LAS VEGAS – Nevada’s race & sports books lost a record $11.45 million on baseball in November, according to figures released by the state’s Gaming Control Board early Thursday morning.
That still didn’t keep the books from making an overall profit for the 52nd straight month as they profited $9.82 million on sports, plus another $4.25 million on the race side in a month that included the Nov. 3-4 Breeders’ Cup. The sports figures were bolstered by a $10.89 million win on football despite favorites dominating in NFL wagering (note: the state doesn’t split up college and pro football figures), with another $6.69 million in profits from basketball, $2.81 million from parlay cards and $1.5 million in the “other” category, which includes hockey.
The baseball loss is shown more in the fact that the $9.82 million sports win in November was down 48.79% from November 2016 and the overall hold percentage on sports bets was a mere 1.86%.
But while the headline news is about the huge baseball loss in November, it’s a little misleading. There was only one MLB game during the month, Game 7 of the World Series when the Houston Astros beat the Los Angeles Dodgers 5-1 on Nov. 1 to claim their first world championship.
Nevada books obviously didn’t lose $11 million on that one game, right? So what accounts for the massive loss?
Well, for one thing, the Astros were popular future-book plays and those winners were paid out the night of Nov. 1 at the earliest.
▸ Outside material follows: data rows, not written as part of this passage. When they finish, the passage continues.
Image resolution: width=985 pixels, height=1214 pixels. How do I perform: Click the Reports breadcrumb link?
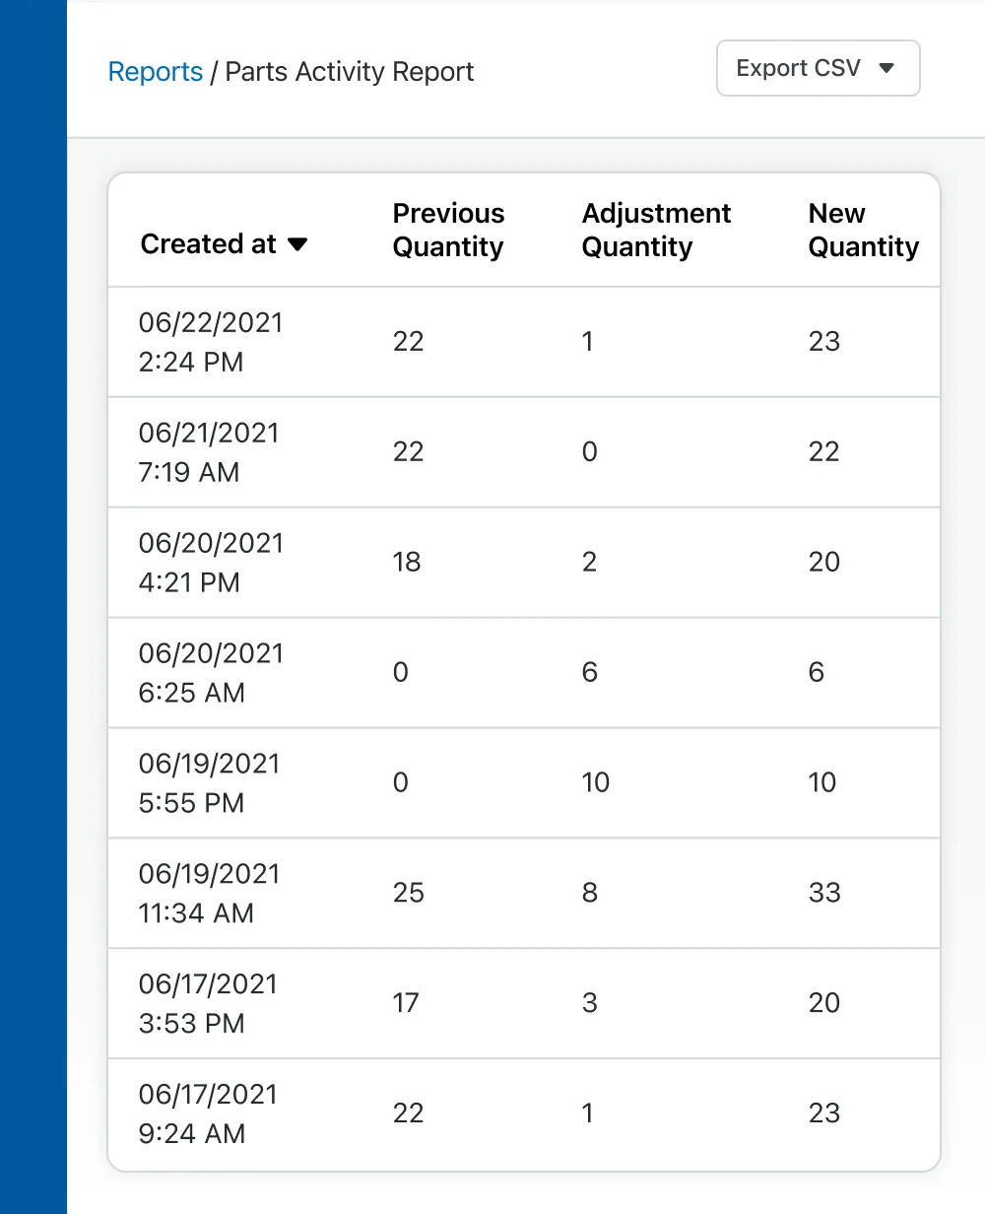point(155,72)
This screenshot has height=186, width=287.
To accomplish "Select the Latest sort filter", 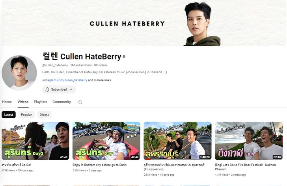I will [9, 115].
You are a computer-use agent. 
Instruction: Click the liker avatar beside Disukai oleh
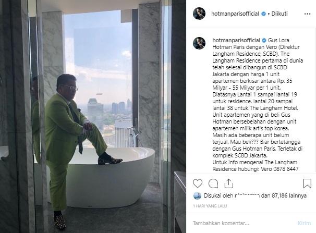tap(197, 195)
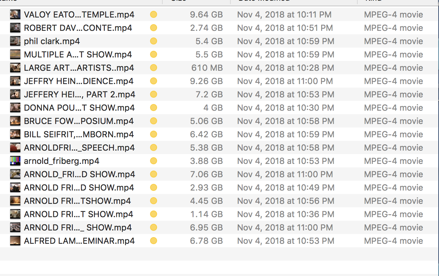Select the file name BRUCE FOW…POSIUM.mp4
Viewport: 439px width, 276px height.
[x=79, y=121]
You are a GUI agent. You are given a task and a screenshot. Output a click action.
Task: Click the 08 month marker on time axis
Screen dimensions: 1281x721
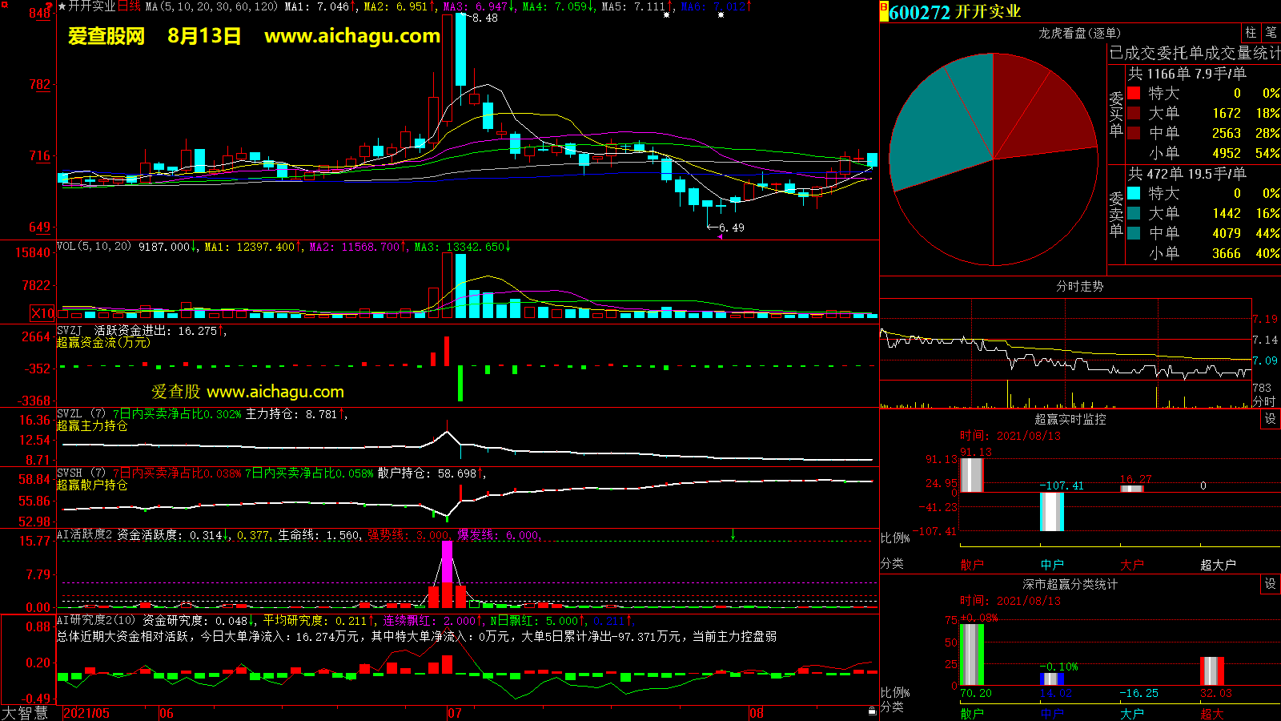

But do you remember the wild week of betting that preceding Game 7? It was already a pretty popular World Series betting matchup, but then there were the stories of the mysterious “Bettor X” going around to Vegas books and winning a string of six-figure bets no matter what odds he was laying. And then there were the big hedge bets from Houston furniture store owner Jim “Mattress Mack” McIngvale, who had a promotion in which he would refund the purchase price of your mattress if the Astros won the World Series, and ticket brokers hedging against the fear they would have worthless Game 7 tickets if the series didn’t go the distance.
All those winning hedges on the earlier World Series games, along with all the winning bets from regular customers that weren’t cashed by midnight on Halloween, were paid out in November with the losing wagers recording by the books as profits in October.
(Note: in a stat I haven’t seen anywhere else, Nevada’s sports books won a whopping $6.28 million on baseball in October, 38.48% better than October 2016).